Item-finding records:
----------------------------------------

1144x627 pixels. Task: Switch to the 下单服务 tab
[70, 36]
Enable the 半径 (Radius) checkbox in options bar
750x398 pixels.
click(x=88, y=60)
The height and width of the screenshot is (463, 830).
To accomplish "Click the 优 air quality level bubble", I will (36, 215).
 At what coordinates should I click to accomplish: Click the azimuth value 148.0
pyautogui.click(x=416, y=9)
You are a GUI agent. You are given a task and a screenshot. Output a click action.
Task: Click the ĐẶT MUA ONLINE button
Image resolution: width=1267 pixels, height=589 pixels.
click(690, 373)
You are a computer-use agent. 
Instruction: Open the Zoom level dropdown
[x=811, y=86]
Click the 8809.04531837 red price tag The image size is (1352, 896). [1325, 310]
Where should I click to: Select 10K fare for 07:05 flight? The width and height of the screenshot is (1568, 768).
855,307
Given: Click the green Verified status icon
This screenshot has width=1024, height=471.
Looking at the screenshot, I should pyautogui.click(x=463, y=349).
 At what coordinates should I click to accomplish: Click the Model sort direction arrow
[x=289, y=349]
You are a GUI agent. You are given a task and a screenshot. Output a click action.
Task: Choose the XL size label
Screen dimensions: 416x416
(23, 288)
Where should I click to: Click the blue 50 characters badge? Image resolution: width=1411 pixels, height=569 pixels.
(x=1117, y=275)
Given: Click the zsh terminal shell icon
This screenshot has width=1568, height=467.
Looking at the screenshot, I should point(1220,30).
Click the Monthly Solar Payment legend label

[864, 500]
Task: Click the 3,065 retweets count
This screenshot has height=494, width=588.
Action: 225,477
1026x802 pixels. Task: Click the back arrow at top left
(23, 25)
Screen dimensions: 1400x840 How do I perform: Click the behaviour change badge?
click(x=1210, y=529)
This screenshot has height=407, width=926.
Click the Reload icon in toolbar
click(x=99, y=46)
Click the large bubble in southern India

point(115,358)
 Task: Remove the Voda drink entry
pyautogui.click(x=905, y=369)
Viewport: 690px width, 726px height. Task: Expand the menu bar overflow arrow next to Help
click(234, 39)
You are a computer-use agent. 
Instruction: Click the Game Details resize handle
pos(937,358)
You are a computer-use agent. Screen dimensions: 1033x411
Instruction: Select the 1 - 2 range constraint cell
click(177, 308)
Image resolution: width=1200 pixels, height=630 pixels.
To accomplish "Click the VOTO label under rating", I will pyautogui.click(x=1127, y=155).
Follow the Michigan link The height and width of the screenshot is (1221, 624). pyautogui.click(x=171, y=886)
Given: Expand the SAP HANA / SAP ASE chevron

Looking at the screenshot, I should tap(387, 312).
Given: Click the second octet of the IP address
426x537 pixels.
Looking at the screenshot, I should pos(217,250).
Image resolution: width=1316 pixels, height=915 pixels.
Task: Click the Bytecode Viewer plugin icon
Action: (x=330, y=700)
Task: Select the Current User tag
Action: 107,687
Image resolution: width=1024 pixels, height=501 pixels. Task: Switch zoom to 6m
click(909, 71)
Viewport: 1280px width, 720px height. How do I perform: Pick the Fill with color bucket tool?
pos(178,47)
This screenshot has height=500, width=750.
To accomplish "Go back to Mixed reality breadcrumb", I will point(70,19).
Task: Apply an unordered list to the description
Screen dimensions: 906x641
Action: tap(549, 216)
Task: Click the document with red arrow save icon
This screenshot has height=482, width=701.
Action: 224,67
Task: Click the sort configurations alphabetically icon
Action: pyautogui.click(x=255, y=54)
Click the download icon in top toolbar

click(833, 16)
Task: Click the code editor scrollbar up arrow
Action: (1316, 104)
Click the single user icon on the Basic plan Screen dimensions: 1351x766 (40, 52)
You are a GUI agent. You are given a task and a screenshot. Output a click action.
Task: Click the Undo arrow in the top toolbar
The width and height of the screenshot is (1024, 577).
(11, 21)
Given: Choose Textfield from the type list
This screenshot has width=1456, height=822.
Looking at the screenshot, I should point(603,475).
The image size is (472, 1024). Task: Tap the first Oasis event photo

----------------------------------------

TASK STATEMENT: Write out the stretch from the line containing "Task: Remove the Voda drink entry" through the line containing "pos(937,358)" as a numbered list, leaving out any blank lines.

CORRECT ANSWER:
1.  Task: Remove the Voda drink entry
2. pyautogui.click(x=905, y=369)
3. Viewport: 690px width, 726px height. Task: Expand the menu bar overflow arrow next to Help
4. click(234, 39)
5. You are a computer-use agent. 
6. Instruction: Click the Game Details resize handle
7. pos(937,358)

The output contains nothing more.